◆ **What needs to be done**: The lines to find are those in the entries that hold the word "link"; copy every one of them.

[Records from a collection]
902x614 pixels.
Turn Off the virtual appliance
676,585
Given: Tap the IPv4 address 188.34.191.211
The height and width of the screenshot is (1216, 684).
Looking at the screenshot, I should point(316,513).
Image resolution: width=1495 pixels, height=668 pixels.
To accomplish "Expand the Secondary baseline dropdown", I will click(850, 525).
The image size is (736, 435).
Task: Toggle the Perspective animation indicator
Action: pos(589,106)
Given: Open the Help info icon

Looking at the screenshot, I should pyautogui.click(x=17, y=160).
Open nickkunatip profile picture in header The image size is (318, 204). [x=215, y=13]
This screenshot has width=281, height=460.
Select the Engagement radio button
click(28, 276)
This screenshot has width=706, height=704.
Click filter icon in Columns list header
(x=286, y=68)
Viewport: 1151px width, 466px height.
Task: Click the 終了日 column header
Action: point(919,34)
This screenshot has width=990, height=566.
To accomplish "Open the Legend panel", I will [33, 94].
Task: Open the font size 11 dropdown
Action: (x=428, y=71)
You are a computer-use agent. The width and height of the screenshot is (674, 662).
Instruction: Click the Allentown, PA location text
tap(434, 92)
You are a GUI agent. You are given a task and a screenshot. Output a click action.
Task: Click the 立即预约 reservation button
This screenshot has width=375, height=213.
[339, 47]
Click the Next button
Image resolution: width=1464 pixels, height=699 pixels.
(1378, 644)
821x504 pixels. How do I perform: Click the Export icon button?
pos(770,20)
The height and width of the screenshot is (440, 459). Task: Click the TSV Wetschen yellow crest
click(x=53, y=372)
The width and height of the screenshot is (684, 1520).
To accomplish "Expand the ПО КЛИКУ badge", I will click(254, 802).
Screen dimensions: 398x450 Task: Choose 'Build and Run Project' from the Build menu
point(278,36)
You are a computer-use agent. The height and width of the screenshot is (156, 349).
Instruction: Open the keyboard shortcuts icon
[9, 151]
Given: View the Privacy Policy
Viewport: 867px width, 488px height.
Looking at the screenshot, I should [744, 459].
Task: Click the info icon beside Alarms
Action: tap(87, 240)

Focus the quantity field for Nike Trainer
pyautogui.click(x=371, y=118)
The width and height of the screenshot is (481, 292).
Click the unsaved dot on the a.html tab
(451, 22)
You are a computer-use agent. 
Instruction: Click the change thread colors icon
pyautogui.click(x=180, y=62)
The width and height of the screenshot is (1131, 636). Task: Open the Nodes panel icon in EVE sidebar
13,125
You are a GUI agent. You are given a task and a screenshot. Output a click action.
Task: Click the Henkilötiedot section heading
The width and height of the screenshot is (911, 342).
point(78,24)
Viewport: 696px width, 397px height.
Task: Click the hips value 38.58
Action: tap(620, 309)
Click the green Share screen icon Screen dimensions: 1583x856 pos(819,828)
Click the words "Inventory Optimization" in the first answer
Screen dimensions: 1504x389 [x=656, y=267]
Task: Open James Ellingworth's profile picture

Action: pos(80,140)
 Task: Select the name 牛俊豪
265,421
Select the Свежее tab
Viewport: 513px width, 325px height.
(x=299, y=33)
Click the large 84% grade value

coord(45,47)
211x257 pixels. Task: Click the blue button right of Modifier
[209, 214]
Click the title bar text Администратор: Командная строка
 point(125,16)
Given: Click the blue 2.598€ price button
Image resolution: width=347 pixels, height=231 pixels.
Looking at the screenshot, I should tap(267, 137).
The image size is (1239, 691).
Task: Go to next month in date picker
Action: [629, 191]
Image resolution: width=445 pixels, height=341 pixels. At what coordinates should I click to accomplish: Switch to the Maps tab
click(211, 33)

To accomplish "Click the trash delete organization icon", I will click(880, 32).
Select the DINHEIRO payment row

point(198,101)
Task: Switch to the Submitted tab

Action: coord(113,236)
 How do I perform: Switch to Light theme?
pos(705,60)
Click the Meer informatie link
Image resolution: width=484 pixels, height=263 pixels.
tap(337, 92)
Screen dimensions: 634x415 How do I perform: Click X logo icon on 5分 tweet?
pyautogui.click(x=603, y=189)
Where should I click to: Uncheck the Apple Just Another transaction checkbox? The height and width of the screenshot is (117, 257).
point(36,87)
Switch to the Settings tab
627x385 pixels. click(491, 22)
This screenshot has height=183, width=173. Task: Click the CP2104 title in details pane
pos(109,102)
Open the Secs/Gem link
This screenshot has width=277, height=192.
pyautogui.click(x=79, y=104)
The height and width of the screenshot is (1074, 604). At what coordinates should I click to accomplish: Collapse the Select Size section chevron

◆ **Exercise solution**:
Click the Meer informatie link
Open the Secs/Gem link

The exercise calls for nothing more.